(Cuplikan Halaman)
Ancaman Ruang Siber dalam Revisi UU TNI, Kekhawatiran terhadap Ketidakjelasan Definisi

oleh -42 Dilihat

Wanua.id – Revisi Undang-Undang Tentara Nasional Indonesia (UU TNI) kembali menuai sorotan, khususnya terkait perluasan tugas TNI dalam menghadapi ancaman siber. Direktur Eksekutif Southeast Asia Freedom of Expression Network (SAFEnet), Nenden Sekar Arum, mengungkapkan kekhawatirannya terhadap ketidakjelasan definisi ancaman siber di sektor pertahanan dalam revisi UU tersebut.

Menurut Nenden, dikutip dari Tempo, istilah ancaman siber dalam konteks pertahanan tidak dijelaskan secara spesifik, sehingga membuka peluang interpretasi yang beragam. “Ketidakjelasan itu bisa menimbulkan berbagai tafsir. Sebab, jenis-jenis ancaman siber sangat beragam, dari kejahatan siber hingga perang siber,” ujarnya pada Kamis, 20 Maret 2025.

Lebih lanjut, ia menyoroti potensi TNI dalam menafsirkan ancaman siber sebagai propaganda dan perang informasi di ruang digital, sementara ancaman teknis yang menyasar infrastruktur siber pertahanan mungkin tidak masuk dalam cakupan yang dimaksud. Contoh serangan teknis yang pernah terjadi di dunia adalah serangan Stuxnet atau worm di Iran serta NotPetya di Ukraina.

Peraturan dalam revisi UU TNI menjelaskan bahwa pemerintah menganggap perang informasi, kegiatan propaganda, dan manipulasi informasi sebagai ancaman siber. Pertahanan siber didefinisikan sebagai upaya menanggulangi serangan siber yang mengancam pertahanan. Serangan siber dalam peraturan ini dapat berupa perbuatan, perkataan, dan pemikiran yang dianggap mengancam kedaulatan negara, keutuhan wilayah, serta keselamatan bangsa.

(Uraian Tugas) Tulis ulang bagian artikel tentang revisi UU TNI di antara "Peraturan dalam revisi" dan "serta keselamatan bangsa.", termasuk kedua ujungnya, lalu perbarui "manipulasi informasi" menjadi "disinformasi". Data berikut tidak ada hubungannya dengan artikel di atas.

(Data yang Diberikan)
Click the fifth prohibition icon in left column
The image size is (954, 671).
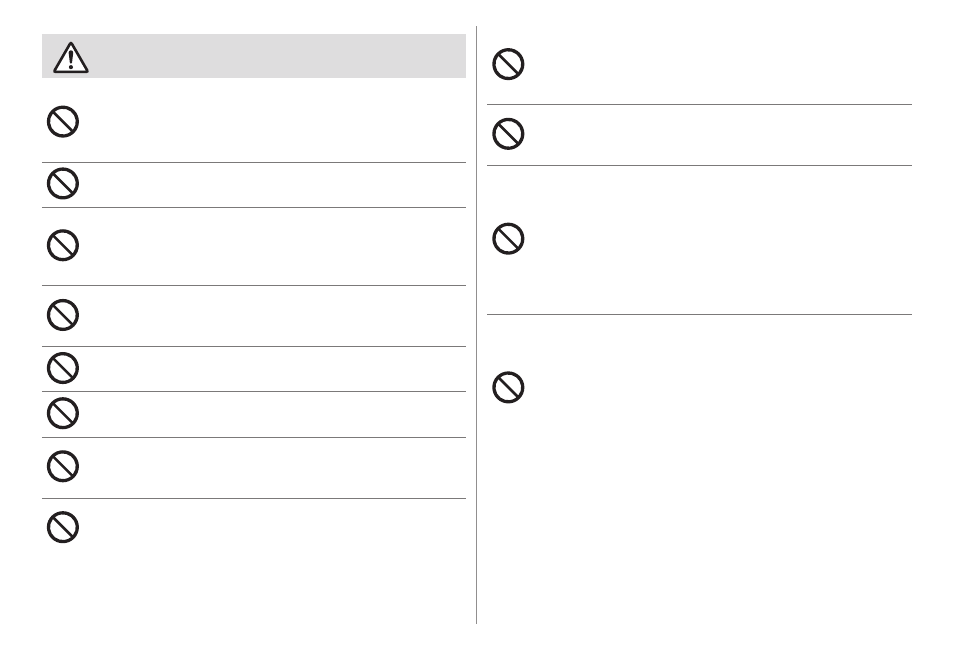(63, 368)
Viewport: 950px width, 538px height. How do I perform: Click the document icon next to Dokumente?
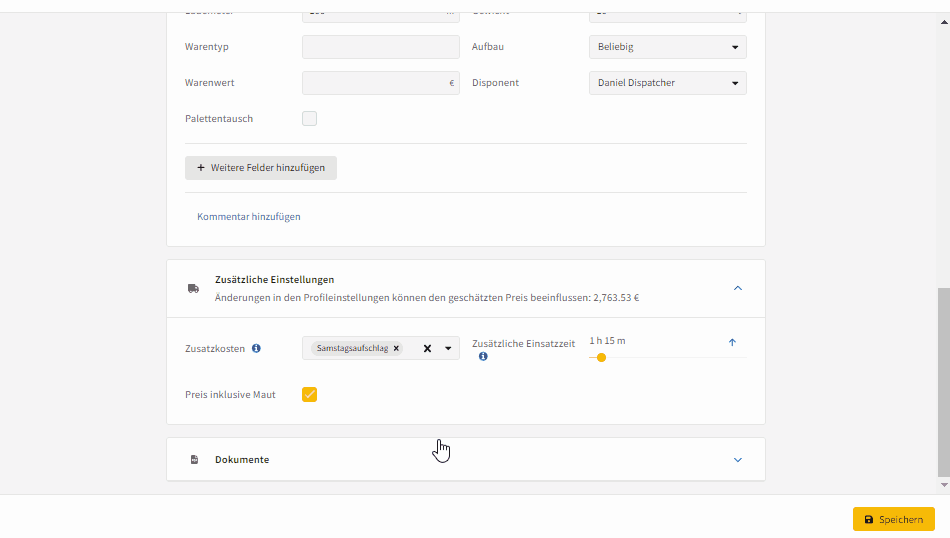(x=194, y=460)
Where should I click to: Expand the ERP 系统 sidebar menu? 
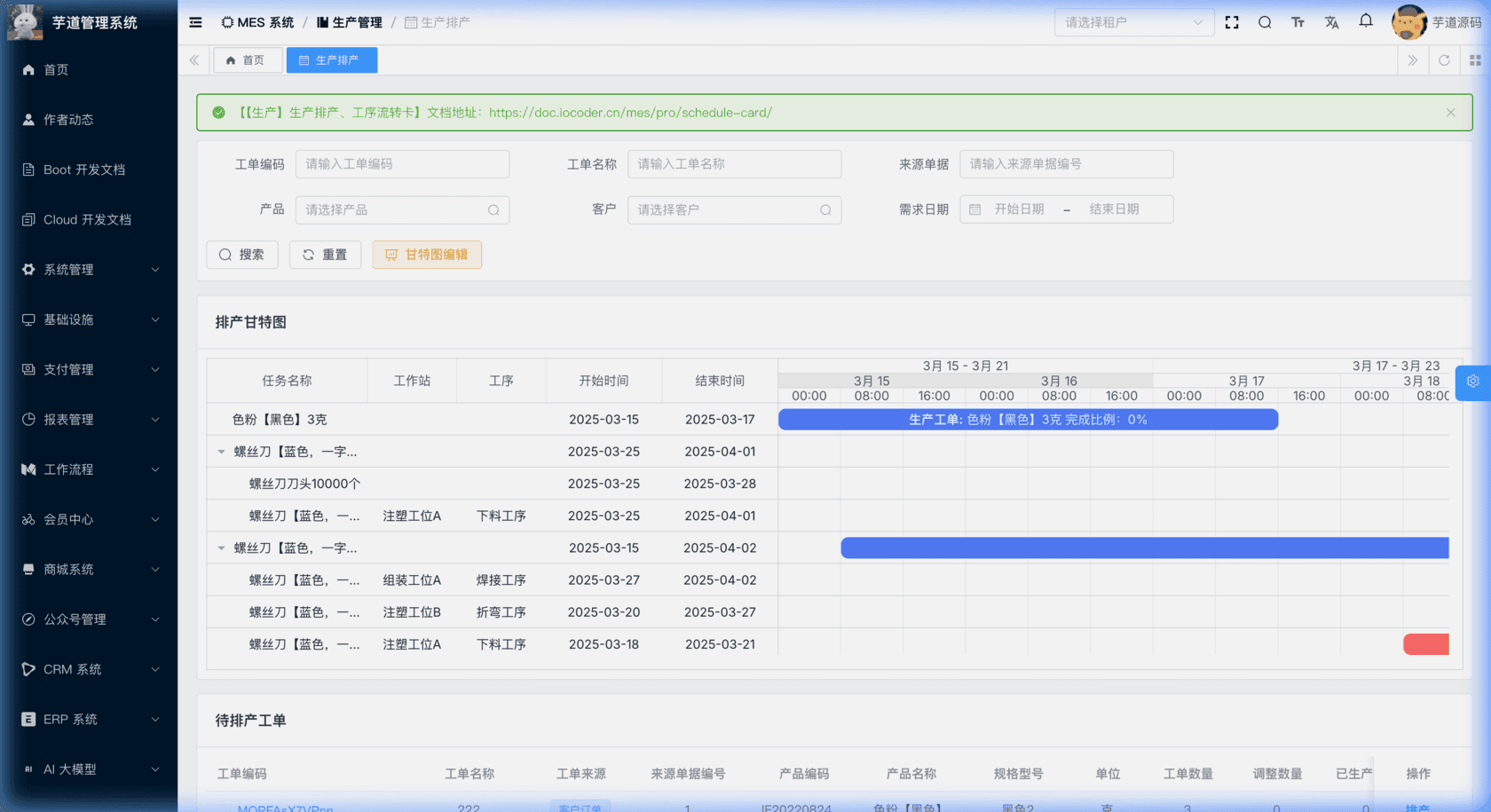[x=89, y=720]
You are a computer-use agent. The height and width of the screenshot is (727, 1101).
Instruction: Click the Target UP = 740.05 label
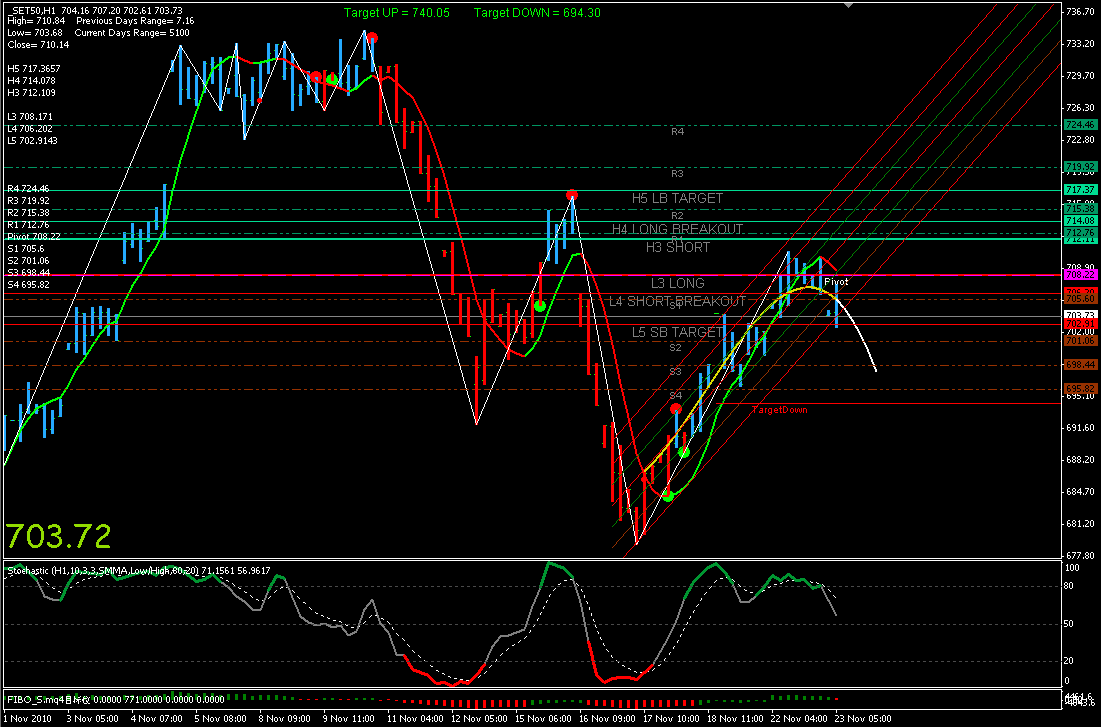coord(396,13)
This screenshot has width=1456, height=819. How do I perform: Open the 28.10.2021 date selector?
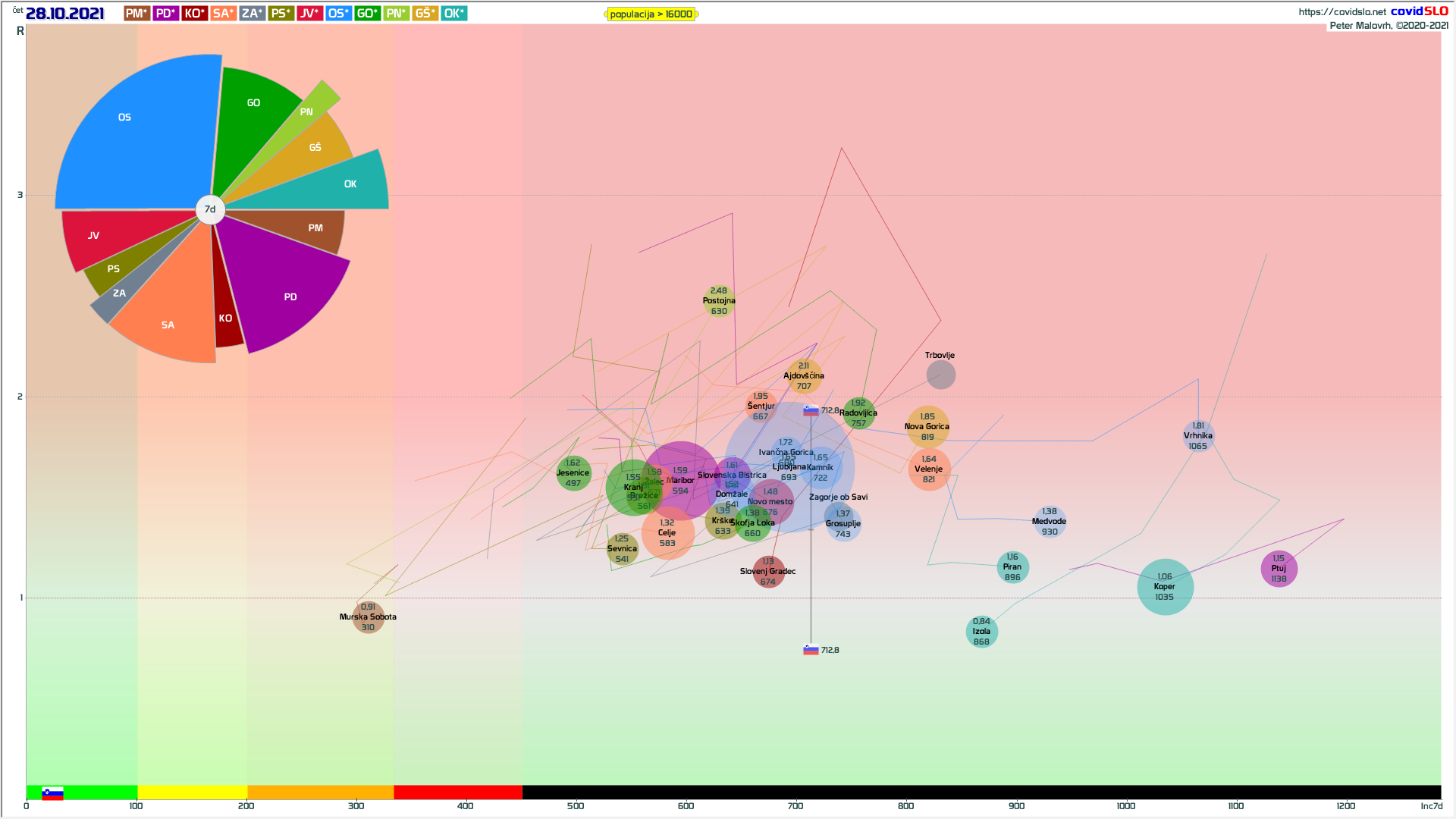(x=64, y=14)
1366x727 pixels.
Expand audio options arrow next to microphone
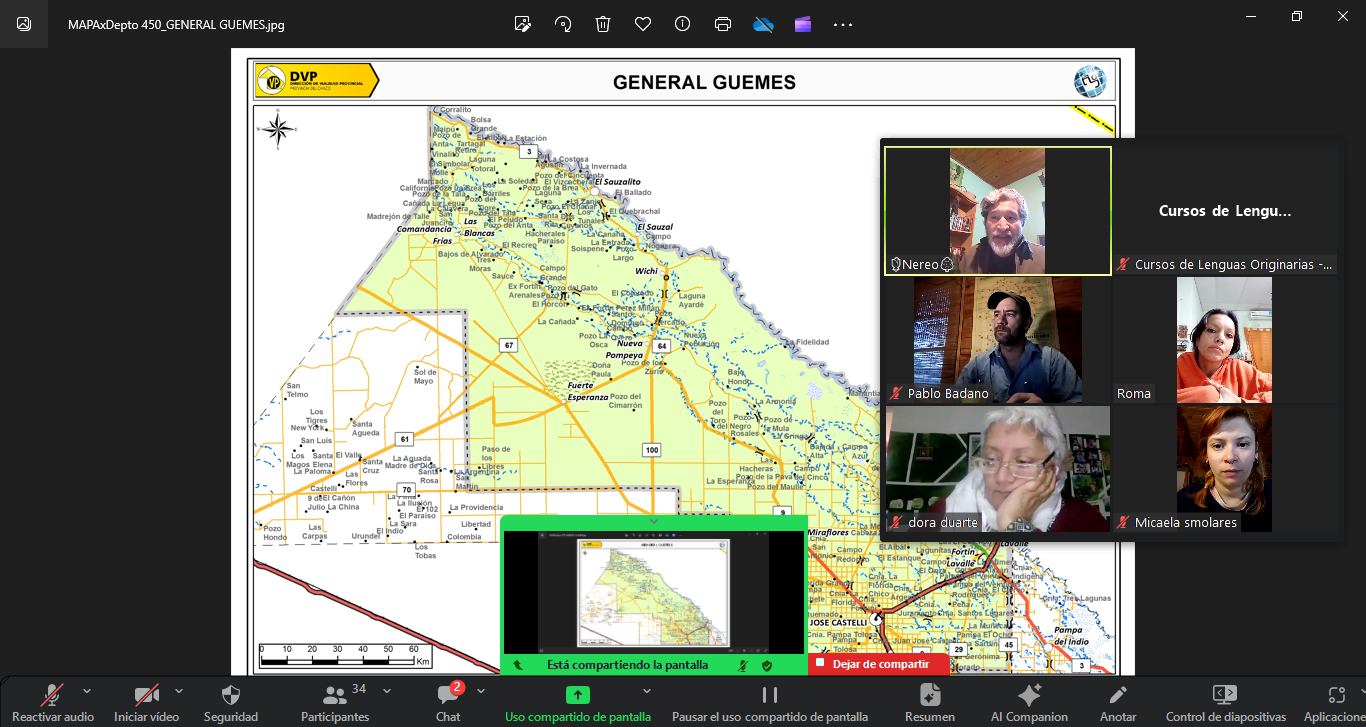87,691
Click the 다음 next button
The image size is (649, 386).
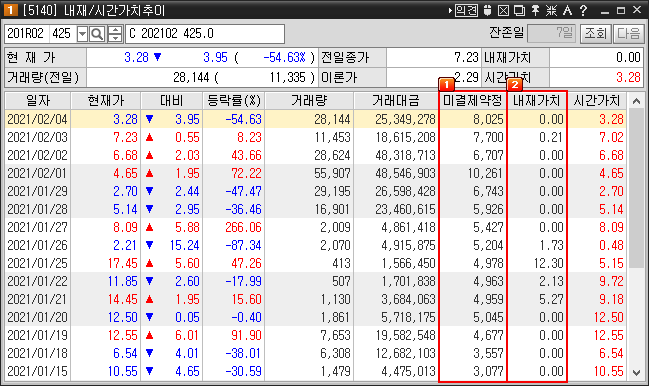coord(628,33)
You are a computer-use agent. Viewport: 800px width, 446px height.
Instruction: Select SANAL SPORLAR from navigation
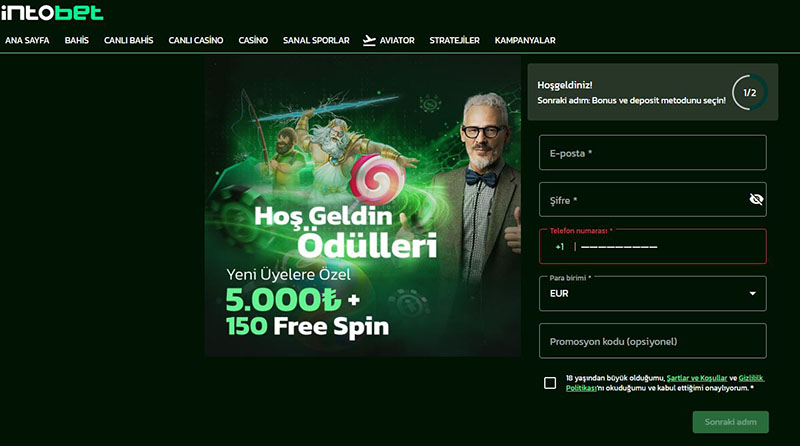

(Hasil Tugas)
Peraturan dalam revisi UU TNI menjelaskan bahwa pemerintah menganggap perang informasi, kegiatan propaganda, dan disinformasi sebagai ancaman siber. Pertahanan siber didefinisikan sebagai upaya menanggulangi serangan siber yang mengancam pertahanan. Serangan siber dalam peraturan ini dapat berupa perbuatan, perkataan, dan pemikiran yang dianggap mengancam kedaulatan negara, keutuhan wilayah, serta keselamatan bangsa.